Des inégalités qui se creusent au sommet
Depuis deux décennies, la question de la fiscalité des ultrariches cristallise l’attention, alimentée ces derniers temps par le projet de « taxe Zucman » et les débats houleux à l’Assemblée nationale. Dans ce contexte, une récente étude de l’Institut national de la statistique et des études économiques (Insee) met en lumière une évolution saisissante : le revenu moyen du fameux 0,1 % le plus aisé – soit environ 40 700 foyers en 2022 – a bondi de manière spectaculaire. Désormais, ces foyers gagnent en moyenne 167 fois plus que le quart des ménages les plus modestes. Un écart qui ne cesse de s’élargir, notamment parce que l’impôt n’a pas contenu cette envolée – bien au contraire.
Portrait-robot : qui sont ces « super-riches » ?
Si l’on dresse le profil type du super-riche français, il s’agit majoritairement d’un homme âgé d’une cinquantaine d’années ou plus, résidant à Paris ou en Île-de-France, marié ou pacsé et exerçant souvent un métier prestigieux. Parmi les cent métiers les mieux rémunérés, les sportifs professionnels occupent une place prépondérante (36 %), devant les experts en services financiers ou le conseil en gestion.
Les caractéristiques des ultrariches diffèrent également par leurs sources de revenus :
- Seulement 38 % issus de salaires ou retraites ;
- Près de la moitié (47 %) proviennent des capitaux mobiliers ;
- 11 % relèvent des bénéfices professionnels ;
- 3 % tirés des revenus fonciers.
En comparaison, pour la majorité des Français, près de 90 % du revenu dépend encore du travail ou de la pension.
L’explosion des revenus et ses moteurs
Entre 2003 et 2022, le revenu moyen des très hauts revenus a progressé de +119 %, contre seulement +46 % pour le reste des foyers. Ce boom s’explique largement par la montée fulgurante des gains issus du capital : la part du capital mobilier dans leurs ressources totales est passée de 26 à 47 %. En revanche, leur part liée aux bénéfices professionnels a chuté (de 28 à 11 %), signe d’une évolution profonde dans la structure patrimoniale des fortunes françaises.

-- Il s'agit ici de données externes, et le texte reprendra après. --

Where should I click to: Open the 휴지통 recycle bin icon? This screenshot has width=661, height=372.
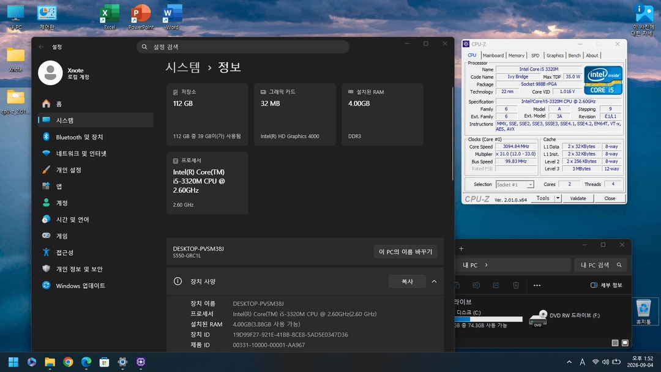643,312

Baisse relative du taux d’imposition moyen
L’étude souligne enfin que si ces ménages contribuent à hauteur de 13 % au total de l’impôt sur le revenu (pour seulement 3,1 % du total des revenus fiscaux), leur taux moyen d’imposition a reculé : il atteignait encore 29,2 % en 2003 contre seulement 25,7 % en 2022. Cette évolution trouve son origine dans plusieurs réformes fiscales majeures – parmi lesquelles la réduction du nombre de tranches et l’introduction du prélèvement forfaitaire unique (« flat tax ») sur les revenus du capital.
À travers ce prisme statistique inédit, c’est tout un pan méconnu, mais déterminant, de la société française qui apparaît : celui où se jouent désormais les enjeux brûlants autour du partage des richesses et du rôle redistributif – ou non – de l’impôt.